------ Text
Thomas Jefferson Papers

To Thomas Jefferson from Joseph Barnes, 19 December 1806

Livorno Decemr. 19th 1806

I have but a few moments to make my sincere respects to our worthy President Mr Jefferson, and enclose him a Printed Copy of the boldest Decree Probably ever issued by Man, dated Berlin Nov. 22nd— 1806— by Napoleon Le Grand, declaring the Island of Grt. Britain in a State of Blockade, all Vessels bound to or from it, good Prizes, & all Vessels carrying British produce or Manufactures to be confiscated Vessel & cargoe, all Packets, Letters, &c &c address’d for England, or even written in English are arrested, & all englishmen found within the jurisdiction of France, or the French Armies, are Prisoners of War, and their Property a good Prize!!!

Of Consequence, in retaliation the British will declare the Whole Continent of Europe in a State of Blockade, & all Vessels destined to or from the same Lawful prizes— which will necessarily be the destruction of the Commerce & Commercial World in Europe, and unavoidably much embroil us with both Nations— Time however must determine— Should Napoleon Succeed in giving independence to the Poles, the Whole Continent of Europe will be at his Command— Consequently Sd. Decree carried rigorously into effect; but should he meet with any check, or be thwarted in this object, the execution of the sd. Decree will be abated in the Same ratio.
------------
------ Collected material
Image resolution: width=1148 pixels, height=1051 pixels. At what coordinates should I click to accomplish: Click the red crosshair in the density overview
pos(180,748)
------------
Your instructions.
Retype the passage of the letter that opens with the words "To Thomas Jefferson" and closes with "a good Prize!!!". The material comes from a different source than the letter.

Problem solution.
To Thomas Jefferson from Joseph Barnes, 19 December 1806

Livorno Decemr. 19th 1806

I have but a few moments to make my sincere respects to our worthy President Mr Jefferson, and enclose him a Printed Copy of the boldest Decree Probably ever issued by Man, dated Berlin Nov. 22nd— 1806— by Napoleon Le Grand, declaring the Island of Grt. Britain in a State of Blockade, all Vessels bound to or from it, good Prizes, & all Vessels carrying British produce or Manufactures to be confiscated Vessel & cargoe, all Packets, Letters, &c &c address’d for England, or even written in English are arrested, & all englishmen found within the jurisdiction of France, or the French Armies, are Prisoners of War, and their Property a good Prize!!!